■ STATED TASK: Edit the data below so that every instance of "Where should I click to" reads "Where do I click to", and leave everything else the same.

■ EXERCISE INPUTS:
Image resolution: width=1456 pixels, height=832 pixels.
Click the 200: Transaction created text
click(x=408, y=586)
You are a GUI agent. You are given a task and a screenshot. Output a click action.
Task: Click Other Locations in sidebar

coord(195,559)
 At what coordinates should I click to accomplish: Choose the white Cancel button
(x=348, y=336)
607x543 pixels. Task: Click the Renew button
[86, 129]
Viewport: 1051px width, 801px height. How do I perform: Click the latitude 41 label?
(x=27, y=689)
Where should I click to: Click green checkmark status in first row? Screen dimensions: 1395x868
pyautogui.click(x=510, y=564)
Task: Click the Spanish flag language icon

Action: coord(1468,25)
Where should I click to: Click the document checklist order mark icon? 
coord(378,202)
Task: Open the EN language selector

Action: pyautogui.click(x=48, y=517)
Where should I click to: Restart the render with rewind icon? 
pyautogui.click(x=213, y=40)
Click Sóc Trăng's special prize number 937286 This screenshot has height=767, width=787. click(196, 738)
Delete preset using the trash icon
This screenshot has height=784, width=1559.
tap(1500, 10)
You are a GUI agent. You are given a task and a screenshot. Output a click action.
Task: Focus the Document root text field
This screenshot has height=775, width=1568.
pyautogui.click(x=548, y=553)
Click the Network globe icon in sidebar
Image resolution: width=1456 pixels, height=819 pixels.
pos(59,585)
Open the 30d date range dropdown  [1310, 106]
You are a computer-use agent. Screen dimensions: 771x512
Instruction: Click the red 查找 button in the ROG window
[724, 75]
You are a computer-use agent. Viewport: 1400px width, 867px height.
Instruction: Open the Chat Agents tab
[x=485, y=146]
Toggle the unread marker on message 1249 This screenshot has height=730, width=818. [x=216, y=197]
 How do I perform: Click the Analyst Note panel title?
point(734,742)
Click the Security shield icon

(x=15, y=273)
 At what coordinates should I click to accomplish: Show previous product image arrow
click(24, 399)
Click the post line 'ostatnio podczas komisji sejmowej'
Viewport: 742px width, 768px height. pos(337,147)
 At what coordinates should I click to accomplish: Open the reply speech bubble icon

■ TASK ANSWER:
Image resolution: width=1456 pixels, height=832 pixels.
Click the 200: Transaction created text
click(x=408, y=586)
You are a GUI agent. You are given a task and a screenshot. Output a click action.
Task: Click Other Locations in sidebar

coord(195,559)
 At what coordinates should I click to accomplish: Choose the white Cancel button
(x=348, y=336)
607x543 pixels. Task: Click the Renew button
[86, 129]
Viewport: 1051px width, 801px height. How do I perform: Click the latitude 41 label?
(x=27, y=689)
Where do I click to: Click green checkmark status in first row? Screen dimensions: 1395x868
pyautogui.click(x=510, y=564)
Task: Click the Spanish flag language icon

Action: coord(1468,25)
Where do I click to: Click the document checklist order mark icon? 
coord(378,202)
Task: Open the EN language selector

Action: pyautogui.click(x=48, y=517)
Where do I click to: Restart the render with rewind icon? 
pyautogui.click(x=213, y=40)
Click Sóc Trăng's special prize number 937286 This screenshot has height=767, width=787. click(196, 738)
Delete preset using the trash icon
This screenshot has height=784, width=1559.
tap(1500, 10)
You are a GUI agent. You are given a task and a screenshot. Output a click action.
Task: Focus the Document root text field
This screenshot has height=775, width=1568.
pyautogui.click(x=548, y=553)
Click the Network globe icon in sidebar
Image resolution: width=1456 pixels, height=819 pixels.
pos(59,585)
Open the 30d date range dropdown  [1310, 106]
You are a computer-use agent. Screen dimensions: 771x512
Instruction: Click the red 查找 button in the ROG window
[724, 75]
You are a computer-use agent. Viewport: 1400px width, 867px height.
Instruction: Open the Chat Agents tab
[x=485, y=146]
Toggle the unread marker on message 1249 This screenshot has height=730, width=818. [x=216, y=197]
 How do I perform: Click the Analyst Note panel title?
point(734,742)
Click the Security shield icon

(x=15, y=273)
 At what coordinates should I click to accomplish: Show previous product image arrow
click(24, 399)
Click the post line 'ostatnio podczas komisji sejmowej'
Viewport: 742px width, 768px height. pos(337,147)
 At what coordinates should I click to accomplish: Open the reply speech bubble icon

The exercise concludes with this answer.